Stored records:
+--
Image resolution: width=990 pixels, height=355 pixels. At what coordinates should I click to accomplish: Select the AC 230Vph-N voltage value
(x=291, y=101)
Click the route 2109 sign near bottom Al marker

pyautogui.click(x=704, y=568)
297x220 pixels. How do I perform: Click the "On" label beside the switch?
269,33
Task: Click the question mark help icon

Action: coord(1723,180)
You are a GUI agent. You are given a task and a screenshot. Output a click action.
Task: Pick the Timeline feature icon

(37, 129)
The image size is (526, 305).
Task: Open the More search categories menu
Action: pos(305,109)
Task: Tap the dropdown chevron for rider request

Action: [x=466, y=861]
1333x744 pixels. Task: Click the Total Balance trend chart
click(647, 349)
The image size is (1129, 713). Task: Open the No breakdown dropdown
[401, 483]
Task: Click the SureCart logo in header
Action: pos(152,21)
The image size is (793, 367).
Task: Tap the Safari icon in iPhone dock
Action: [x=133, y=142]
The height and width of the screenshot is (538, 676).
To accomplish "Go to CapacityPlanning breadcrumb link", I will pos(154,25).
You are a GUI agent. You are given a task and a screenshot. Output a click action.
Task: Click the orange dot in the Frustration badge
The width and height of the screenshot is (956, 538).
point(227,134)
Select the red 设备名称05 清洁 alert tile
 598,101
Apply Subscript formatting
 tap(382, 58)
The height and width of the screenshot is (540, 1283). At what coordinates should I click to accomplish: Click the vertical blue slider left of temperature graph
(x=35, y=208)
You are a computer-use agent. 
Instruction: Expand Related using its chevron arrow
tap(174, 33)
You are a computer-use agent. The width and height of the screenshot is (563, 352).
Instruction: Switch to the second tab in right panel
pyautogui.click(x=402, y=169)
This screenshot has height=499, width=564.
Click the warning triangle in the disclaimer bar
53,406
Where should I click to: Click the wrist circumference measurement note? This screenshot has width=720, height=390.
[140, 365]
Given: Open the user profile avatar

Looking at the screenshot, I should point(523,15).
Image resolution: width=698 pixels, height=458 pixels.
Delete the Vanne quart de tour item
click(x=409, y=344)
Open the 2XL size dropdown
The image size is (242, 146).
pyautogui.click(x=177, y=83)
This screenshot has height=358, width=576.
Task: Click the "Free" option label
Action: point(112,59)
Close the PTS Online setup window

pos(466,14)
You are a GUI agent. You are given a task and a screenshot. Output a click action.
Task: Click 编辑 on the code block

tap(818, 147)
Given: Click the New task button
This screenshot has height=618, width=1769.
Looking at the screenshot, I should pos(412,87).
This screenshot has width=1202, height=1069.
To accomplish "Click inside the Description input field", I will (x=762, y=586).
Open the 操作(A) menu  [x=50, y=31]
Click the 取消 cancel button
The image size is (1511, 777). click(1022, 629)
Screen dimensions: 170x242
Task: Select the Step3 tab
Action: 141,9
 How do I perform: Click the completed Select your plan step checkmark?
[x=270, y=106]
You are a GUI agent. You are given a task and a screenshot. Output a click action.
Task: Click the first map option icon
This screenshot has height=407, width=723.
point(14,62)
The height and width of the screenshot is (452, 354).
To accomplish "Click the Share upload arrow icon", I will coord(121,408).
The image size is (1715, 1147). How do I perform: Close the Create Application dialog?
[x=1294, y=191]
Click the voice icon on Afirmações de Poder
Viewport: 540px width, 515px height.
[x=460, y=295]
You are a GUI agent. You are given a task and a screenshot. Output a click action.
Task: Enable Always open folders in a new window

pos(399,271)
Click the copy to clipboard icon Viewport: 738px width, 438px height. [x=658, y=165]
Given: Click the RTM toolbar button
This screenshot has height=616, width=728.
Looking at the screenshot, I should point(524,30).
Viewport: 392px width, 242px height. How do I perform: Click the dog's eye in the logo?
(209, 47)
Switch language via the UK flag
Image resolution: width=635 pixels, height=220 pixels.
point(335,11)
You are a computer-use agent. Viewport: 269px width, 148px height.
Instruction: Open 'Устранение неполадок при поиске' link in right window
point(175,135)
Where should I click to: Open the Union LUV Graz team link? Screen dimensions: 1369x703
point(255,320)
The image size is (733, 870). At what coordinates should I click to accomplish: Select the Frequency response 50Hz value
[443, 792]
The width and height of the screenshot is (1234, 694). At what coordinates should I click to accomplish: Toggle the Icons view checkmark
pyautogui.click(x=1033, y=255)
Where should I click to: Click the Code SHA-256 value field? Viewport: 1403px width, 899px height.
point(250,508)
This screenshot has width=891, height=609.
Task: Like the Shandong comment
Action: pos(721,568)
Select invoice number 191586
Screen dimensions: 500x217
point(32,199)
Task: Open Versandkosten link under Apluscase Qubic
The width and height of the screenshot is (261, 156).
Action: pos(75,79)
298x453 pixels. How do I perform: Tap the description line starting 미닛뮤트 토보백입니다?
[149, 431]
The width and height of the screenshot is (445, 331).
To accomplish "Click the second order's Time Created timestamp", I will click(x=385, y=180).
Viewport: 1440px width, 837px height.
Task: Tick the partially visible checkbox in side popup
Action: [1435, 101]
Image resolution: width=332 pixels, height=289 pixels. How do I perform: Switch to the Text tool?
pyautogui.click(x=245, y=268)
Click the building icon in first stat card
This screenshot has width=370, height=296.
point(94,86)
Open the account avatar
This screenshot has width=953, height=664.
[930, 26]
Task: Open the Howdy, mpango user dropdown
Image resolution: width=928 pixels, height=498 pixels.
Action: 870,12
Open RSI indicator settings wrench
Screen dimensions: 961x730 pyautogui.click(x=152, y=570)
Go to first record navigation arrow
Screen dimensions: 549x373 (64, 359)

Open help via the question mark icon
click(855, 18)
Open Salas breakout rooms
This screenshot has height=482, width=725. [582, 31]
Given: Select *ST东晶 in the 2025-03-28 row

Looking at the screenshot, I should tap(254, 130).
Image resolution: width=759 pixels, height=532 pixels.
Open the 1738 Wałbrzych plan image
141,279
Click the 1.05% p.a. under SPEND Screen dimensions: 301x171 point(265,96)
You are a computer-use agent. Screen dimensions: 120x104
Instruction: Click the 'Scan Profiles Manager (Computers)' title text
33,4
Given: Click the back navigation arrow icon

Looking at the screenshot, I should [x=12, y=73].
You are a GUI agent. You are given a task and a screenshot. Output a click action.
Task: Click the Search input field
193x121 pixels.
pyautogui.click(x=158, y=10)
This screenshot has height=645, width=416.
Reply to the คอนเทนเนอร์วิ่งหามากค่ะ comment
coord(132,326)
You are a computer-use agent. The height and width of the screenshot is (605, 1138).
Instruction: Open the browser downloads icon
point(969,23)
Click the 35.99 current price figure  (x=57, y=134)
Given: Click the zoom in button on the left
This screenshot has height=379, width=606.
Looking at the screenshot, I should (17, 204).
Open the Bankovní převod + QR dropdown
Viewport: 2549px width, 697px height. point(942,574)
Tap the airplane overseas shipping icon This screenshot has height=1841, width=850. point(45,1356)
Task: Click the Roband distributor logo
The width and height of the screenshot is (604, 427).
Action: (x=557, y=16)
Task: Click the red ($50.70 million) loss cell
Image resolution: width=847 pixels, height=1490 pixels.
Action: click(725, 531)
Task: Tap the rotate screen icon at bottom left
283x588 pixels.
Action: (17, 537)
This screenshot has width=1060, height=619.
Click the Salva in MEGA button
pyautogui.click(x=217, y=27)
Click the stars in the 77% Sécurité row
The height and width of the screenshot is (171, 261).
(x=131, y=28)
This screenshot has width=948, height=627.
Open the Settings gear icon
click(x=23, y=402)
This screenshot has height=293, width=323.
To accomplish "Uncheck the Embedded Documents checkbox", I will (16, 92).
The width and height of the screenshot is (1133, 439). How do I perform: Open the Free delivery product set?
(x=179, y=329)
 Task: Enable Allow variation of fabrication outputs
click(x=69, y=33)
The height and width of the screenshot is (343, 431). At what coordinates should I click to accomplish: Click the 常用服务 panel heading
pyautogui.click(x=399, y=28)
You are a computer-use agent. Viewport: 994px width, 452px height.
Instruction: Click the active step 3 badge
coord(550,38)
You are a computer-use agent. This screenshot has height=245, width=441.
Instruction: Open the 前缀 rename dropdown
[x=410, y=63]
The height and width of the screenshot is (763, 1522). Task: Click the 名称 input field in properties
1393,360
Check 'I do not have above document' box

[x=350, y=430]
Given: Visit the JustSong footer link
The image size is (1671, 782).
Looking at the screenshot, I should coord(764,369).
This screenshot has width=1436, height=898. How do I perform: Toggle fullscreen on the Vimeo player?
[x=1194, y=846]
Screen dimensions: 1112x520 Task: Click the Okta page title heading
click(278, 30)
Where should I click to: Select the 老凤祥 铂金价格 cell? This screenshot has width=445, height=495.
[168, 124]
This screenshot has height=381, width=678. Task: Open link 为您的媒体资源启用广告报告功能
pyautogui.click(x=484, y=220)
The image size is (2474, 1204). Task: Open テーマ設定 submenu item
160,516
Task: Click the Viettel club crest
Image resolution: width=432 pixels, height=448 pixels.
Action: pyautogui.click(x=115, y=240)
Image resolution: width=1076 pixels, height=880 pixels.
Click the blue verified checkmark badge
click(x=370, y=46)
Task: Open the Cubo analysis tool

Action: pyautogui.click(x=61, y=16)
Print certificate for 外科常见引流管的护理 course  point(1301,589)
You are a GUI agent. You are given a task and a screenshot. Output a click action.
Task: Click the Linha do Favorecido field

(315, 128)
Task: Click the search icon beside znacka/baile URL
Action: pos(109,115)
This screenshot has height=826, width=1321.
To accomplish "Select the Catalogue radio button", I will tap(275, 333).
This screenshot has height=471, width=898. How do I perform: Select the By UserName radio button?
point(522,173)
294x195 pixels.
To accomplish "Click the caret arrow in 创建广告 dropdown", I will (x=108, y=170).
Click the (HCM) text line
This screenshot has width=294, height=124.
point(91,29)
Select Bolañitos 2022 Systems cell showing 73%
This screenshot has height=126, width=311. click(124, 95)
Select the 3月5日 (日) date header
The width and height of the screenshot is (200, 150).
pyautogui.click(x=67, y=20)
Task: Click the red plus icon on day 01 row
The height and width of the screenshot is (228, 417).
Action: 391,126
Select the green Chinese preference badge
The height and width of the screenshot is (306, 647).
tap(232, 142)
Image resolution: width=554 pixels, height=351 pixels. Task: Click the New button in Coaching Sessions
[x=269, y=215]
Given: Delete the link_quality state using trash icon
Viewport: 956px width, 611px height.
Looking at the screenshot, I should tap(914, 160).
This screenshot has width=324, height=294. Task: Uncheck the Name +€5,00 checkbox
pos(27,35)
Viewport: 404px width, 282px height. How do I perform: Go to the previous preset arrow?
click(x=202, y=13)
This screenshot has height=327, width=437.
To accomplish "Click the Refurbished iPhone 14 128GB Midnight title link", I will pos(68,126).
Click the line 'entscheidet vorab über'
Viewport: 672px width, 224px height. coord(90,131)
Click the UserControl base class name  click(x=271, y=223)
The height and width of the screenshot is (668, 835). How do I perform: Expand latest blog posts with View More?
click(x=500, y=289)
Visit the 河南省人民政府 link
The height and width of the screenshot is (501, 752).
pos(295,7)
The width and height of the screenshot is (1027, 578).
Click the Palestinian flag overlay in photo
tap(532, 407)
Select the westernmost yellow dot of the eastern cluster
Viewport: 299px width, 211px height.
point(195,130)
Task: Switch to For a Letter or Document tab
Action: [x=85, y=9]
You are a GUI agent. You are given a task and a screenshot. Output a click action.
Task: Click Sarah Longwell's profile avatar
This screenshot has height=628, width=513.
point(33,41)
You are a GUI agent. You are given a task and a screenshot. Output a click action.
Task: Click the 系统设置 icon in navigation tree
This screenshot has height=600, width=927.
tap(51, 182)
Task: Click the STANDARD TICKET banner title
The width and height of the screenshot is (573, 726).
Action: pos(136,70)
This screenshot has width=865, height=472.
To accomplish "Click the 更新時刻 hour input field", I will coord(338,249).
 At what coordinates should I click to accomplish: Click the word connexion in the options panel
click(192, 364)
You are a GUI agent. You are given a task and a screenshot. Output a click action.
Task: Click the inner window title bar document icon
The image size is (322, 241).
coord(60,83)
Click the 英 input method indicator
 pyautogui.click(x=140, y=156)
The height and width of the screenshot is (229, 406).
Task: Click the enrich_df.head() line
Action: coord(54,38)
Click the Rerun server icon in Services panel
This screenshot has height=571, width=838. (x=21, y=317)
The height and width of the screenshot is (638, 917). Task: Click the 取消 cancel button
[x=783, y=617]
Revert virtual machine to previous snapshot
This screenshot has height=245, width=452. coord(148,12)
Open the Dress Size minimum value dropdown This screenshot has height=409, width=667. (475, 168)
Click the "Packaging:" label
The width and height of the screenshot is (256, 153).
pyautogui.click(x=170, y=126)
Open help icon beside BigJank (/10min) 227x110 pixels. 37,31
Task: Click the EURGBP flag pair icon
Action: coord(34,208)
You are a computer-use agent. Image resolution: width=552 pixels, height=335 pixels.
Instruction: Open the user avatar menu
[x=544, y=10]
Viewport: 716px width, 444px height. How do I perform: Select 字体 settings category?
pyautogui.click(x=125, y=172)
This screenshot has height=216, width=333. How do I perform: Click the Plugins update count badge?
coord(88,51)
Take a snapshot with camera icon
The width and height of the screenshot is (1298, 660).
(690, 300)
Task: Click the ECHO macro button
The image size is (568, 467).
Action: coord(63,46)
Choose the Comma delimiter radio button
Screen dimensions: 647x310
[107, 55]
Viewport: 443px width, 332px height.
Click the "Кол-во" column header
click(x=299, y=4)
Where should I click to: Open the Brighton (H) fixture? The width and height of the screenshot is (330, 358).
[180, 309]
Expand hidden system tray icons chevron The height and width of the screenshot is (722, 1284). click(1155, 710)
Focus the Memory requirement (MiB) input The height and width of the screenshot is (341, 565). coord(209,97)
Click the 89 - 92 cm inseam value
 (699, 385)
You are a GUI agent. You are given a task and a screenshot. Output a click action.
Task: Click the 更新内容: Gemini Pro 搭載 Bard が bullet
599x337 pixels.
+--
■ **HOW TO COMPLETE THIS TASK**
Whenever the word "Visit" shows up in a line of the entries, copy that line.

■ **OUTPUT OF THE TASK**
Given: Visit the JustSong footer link
Visit the 河南省人民政府 link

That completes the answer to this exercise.